EXERCISE DIRECTIONS - Scan the data that follows and count the lines with the string "legend"; answer with the count alone.

● ● ● ● ●

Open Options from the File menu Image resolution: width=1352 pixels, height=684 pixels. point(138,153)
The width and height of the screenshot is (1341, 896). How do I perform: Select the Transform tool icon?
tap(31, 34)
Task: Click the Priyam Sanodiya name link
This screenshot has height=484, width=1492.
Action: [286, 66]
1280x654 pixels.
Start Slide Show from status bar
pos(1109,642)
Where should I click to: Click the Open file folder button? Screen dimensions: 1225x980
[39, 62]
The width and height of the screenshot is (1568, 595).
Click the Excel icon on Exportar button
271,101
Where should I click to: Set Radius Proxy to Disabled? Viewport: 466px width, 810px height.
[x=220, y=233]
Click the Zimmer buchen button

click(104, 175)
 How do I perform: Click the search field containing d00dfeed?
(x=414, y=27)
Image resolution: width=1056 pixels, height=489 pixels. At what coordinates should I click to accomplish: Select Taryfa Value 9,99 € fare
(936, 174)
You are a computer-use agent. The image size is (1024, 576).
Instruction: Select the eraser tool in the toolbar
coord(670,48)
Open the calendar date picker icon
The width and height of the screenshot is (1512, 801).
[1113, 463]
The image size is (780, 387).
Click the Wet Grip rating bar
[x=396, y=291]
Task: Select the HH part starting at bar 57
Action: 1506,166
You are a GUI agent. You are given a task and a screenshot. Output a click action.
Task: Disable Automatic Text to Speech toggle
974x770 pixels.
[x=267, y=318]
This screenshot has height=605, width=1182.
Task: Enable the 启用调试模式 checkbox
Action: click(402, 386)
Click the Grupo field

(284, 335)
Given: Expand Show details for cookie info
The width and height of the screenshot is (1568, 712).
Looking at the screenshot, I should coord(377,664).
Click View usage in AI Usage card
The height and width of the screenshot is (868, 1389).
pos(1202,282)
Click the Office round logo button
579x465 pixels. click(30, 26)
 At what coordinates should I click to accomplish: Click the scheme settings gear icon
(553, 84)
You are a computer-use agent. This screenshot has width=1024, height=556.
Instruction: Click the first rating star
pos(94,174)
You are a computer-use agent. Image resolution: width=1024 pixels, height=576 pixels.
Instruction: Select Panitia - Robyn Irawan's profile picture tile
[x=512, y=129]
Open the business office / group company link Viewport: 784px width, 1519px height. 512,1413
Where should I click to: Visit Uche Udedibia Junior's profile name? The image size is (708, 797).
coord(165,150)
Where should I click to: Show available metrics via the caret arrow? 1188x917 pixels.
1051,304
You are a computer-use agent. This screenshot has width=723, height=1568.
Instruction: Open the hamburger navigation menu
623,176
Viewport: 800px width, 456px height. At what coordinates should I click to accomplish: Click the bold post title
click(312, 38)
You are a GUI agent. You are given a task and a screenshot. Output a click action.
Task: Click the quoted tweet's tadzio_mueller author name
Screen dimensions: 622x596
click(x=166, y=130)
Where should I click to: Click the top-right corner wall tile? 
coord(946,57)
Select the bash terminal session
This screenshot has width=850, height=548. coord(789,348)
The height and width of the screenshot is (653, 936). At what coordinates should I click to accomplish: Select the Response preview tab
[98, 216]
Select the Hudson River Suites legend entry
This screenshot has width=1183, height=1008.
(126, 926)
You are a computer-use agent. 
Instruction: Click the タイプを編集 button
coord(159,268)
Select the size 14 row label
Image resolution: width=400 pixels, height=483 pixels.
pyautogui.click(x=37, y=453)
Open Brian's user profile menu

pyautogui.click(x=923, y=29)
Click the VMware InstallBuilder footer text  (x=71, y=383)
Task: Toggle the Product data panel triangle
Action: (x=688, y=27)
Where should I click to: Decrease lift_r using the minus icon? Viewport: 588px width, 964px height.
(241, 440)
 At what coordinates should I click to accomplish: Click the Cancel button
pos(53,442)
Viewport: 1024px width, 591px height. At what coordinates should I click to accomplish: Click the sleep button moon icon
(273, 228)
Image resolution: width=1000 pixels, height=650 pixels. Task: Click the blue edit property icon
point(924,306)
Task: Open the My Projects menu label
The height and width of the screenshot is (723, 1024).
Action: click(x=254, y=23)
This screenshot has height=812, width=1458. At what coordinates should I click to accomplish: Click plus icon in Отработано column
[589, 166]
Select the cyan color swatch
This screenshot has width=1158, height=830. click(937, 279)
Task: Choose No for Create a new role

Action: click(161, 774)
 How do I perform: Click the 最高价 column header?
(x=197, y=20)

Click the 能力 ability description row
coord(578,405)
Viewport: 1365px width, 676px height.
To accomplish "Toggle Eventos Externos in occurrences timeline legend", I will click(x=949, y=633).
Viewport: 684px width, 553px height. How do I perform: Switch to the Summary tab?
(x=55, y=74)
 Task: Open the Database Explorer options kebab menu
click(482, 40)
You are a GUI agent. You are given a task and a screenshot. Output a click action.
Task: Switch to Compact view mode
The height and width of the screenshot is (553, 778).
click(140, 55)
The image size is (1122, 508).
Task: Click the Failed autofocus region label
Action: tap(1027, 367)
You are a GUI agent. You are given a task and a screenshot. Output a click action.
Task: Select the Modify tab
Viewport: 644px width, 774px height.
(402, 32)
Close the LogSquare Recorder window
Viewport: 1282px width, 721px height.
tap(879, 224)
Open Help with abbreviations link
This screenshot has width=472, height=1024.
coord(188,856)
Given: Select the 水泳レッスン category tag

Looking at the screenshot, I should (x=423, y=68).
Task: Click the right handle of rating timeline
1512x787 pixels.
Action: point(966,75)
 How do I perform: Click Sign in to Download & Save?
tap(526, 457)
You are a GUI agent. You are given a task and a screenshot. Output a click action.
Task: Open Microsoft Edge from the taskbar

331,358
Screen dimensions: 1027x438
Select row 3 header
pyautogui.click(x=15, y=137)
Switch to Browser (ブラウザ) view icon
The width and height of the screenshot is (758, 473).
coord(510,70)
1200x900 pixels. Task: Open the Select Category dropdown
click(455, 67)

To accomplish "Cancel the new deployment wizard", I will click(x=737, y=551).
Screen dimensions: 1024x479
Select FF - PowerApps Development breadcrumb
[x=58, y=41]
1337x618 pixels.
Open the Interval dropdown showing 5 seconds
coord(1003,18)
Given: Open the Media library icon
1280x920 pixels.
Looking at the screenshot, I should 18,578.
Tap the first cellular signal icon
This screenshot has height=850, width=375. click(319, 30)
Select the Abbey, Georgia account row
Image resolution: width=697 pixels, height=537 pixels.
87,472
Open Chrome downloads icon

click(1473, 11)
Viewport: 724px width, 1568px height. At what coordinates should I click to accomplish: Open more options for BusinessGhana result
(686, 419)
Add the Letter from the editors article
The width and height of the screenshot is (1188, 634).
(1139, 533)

● ● ● ● ●

RESPONSE TO THE TASK - 2